Natural Resources, School of

 

Document Type

Article

Date of this Version

2020

Citation

Trnka, M., Hlavinka, P., Mozny, M., Semeradova, D., Stepanek, P., Balek, J., Bartosova, L., Zahradnicek, P., Blahova, M., Skalak, P., Farda, A., Hayes, M. J., Svoboda, M., Wagner, W., Eitzinger, J., Fischer, M., Zalud, Z. (2020). Czech Drought Monitor System for monitoring and forecasting of agricultural drought and drought impacts. International Journal of Climatology (40), 5941-5958.

Comments

RS-4262

© 2020 The Authors.
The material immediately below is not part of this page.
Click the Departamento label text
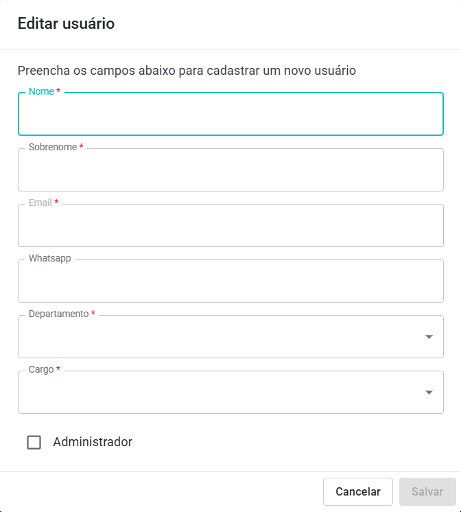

International Journal of Climatology published by John Wiley & Sons Ltd on behalf of the Royal Meteorological Society

This is an open access article under the terms of the Creative Commons Attribution-NonCommercial-NoDerivs License

Abstract

The awareness of drought and its impacts on Central Europe increased after the significant drought episodes in 2000, 2003, 2012 and 2015, which were all estimated to have caused over 500 million Euro in damage in the Czech Republic alone. These events indicated the need for timely and highresolution monitoring tools that would enable analysing, monitoring and forecasting of drought events. Monitoring soil water availability in near real time and at high-resolution (up to 0.5 × 0.5 km for some products) helps farmers and water managers to mitigate impacts of these extreme events. The Czech Drought Monitor was developed between 2012 and 2014 and has since been operational as an online platform. It uses an operational modelling system that consists of four pillars: (a) weekly soil moisture estimates based on spaceborne Advanced Scatterometer sensor measurements; (b) the daily SoilClim soil moisture model, which runs based on high-density network data from the Czech Hydrometeorological Institute with a 55-year reference period; (c) weekly reports on vegetation condition, which is deduced from satellite-based vegetation indices and early warnings of imminent drought impacts; and (d) weekly reports of soil moisture, especially after drought impacts, which are provided by dozens of experts. Since 2016 the drought forecast (+9 days) has been released daily based on an ensemble of five numerical weather prediction models combined with a weekly drought outlook (+2 months). The analysis of four recent episodes (2000, 2003, 2012 and 2015) clearly showed that both large-scale and regionally restrained drought episodes posed serious risks in terms of their impacts and damage. Comparisons with historical droughts showed that these events, especially the 2000, 2003 and 2015 events, were among the top five drought episodes in the June–August period observed in the Czech Republic since 1961 in terms of spatial extent, magnitude and duration.